### [What is being asked]
Print the records below word for word, starting at the line containing "This screenshot has" and continuing up to and including the final line of the records, but leave out the pictures.

### [Records to process]
______________________________

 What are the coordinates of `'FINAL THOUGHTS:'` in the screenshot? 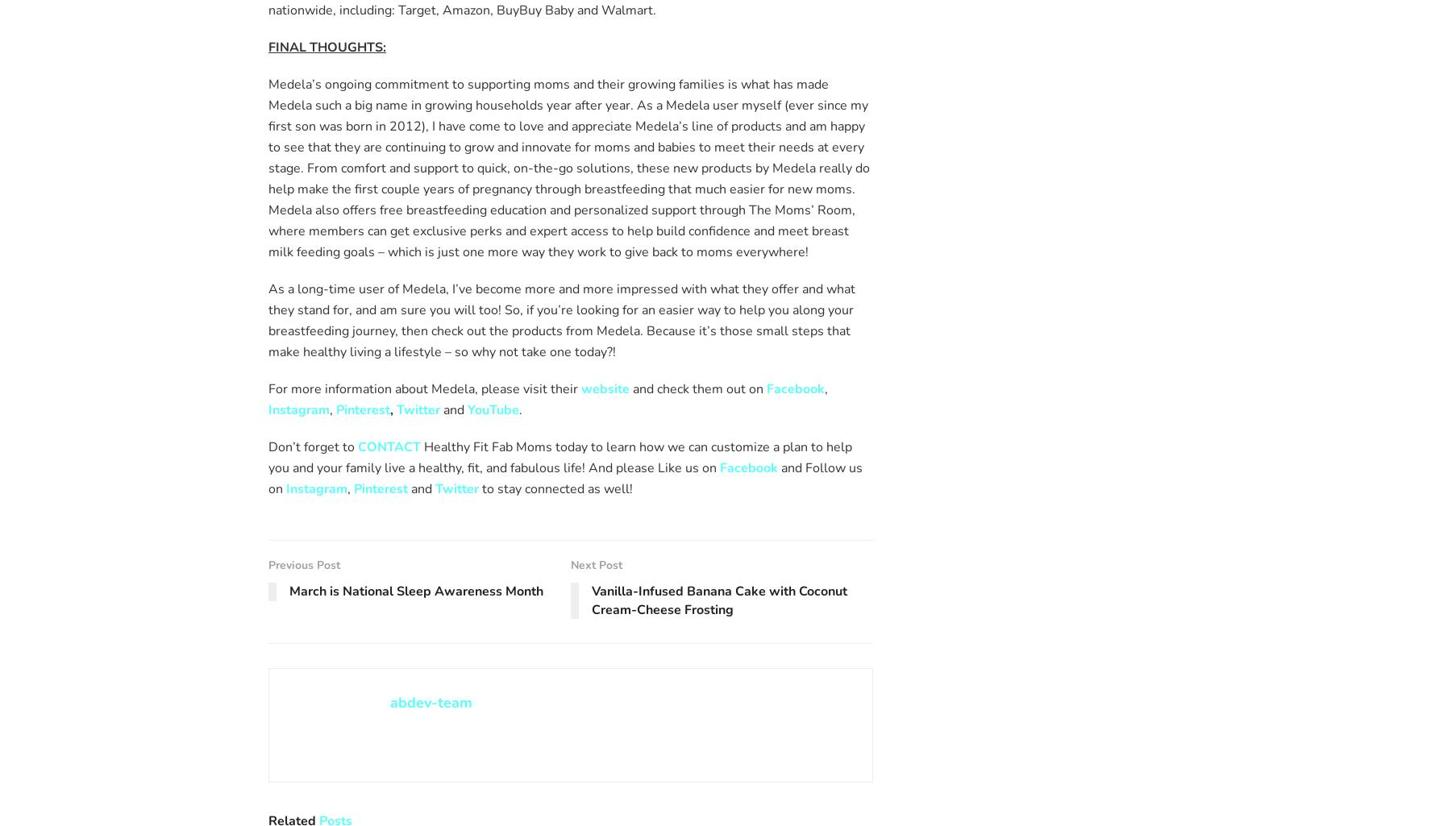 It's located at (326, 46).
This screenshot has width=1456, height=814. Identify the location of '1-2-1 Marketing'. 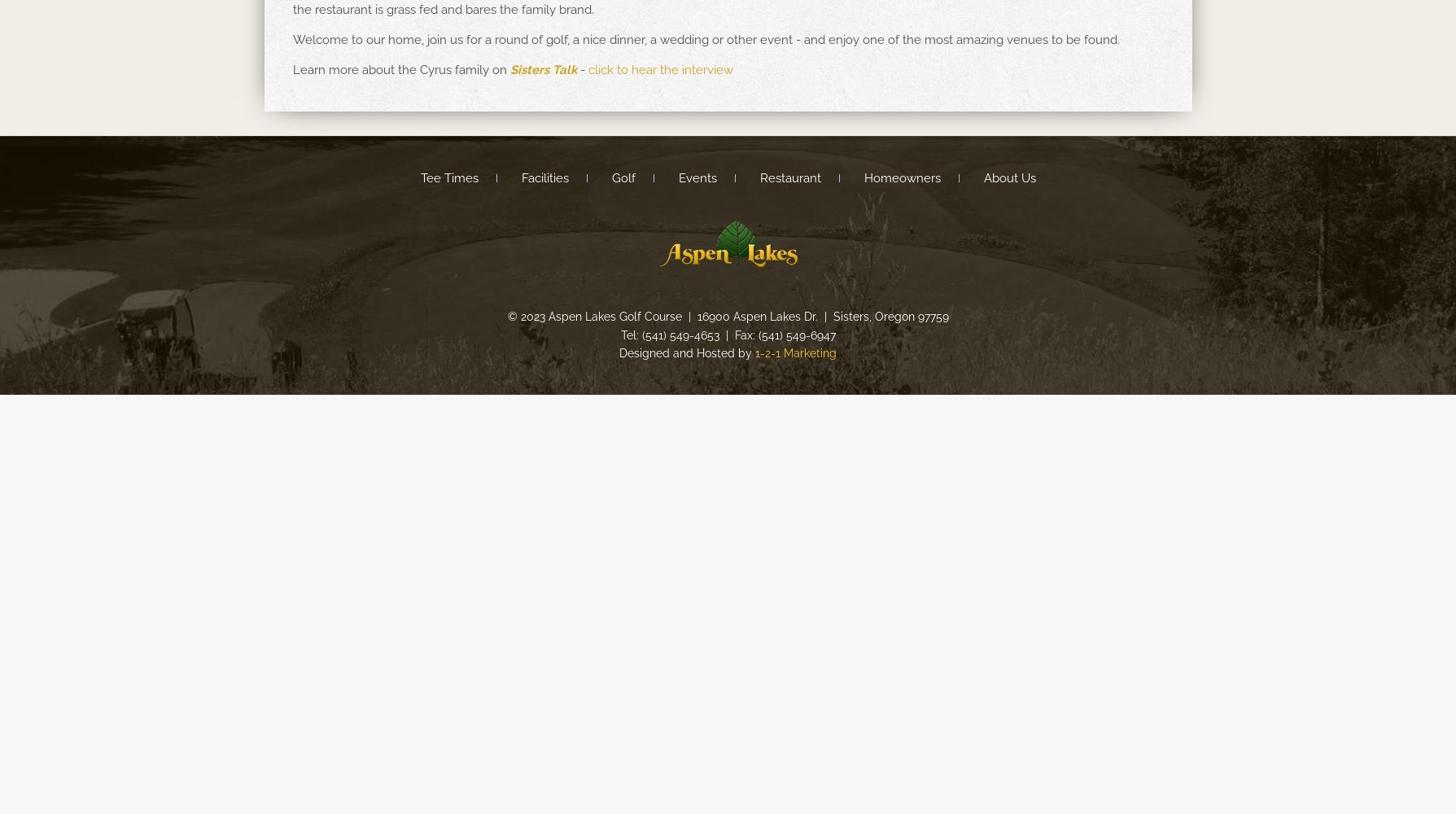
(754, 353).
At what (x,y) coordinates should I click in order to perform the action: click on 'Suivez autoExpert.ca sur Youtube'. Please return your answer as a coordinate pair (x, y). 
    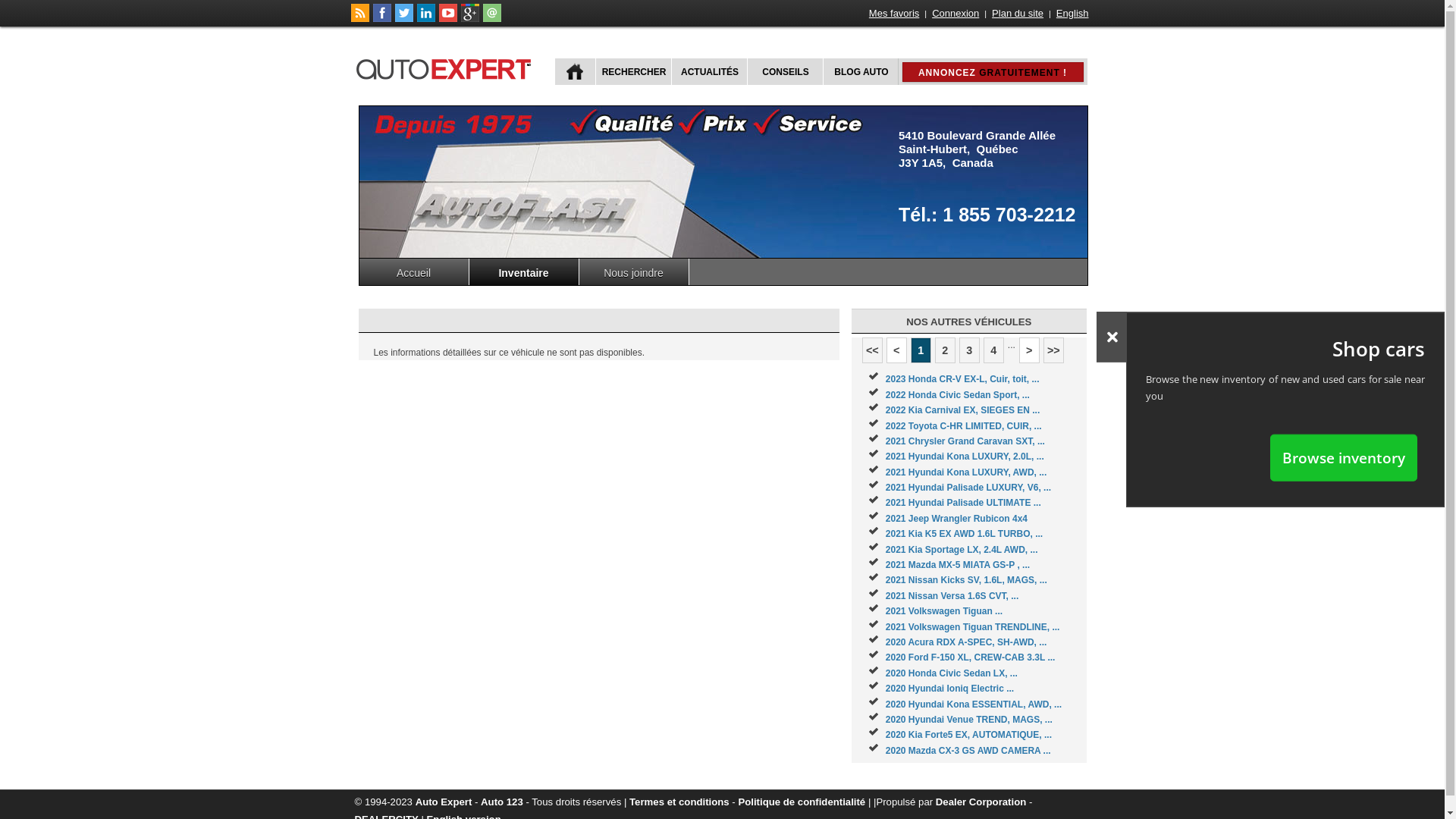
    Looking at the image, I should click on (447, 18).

______________________________

### [Complete response]
This screenshot has width=1456, height=814. Identify the location of '1-2-1 Marketing'. 
(754, 353).
At what (x,y) coordinates should I click in order to perform the action: click on 'Suivez autoExpert.ca sur Youtube'. Please return your answer as a coordinate pair (x, y). 
    Looking at the image, I should click on (447, 18).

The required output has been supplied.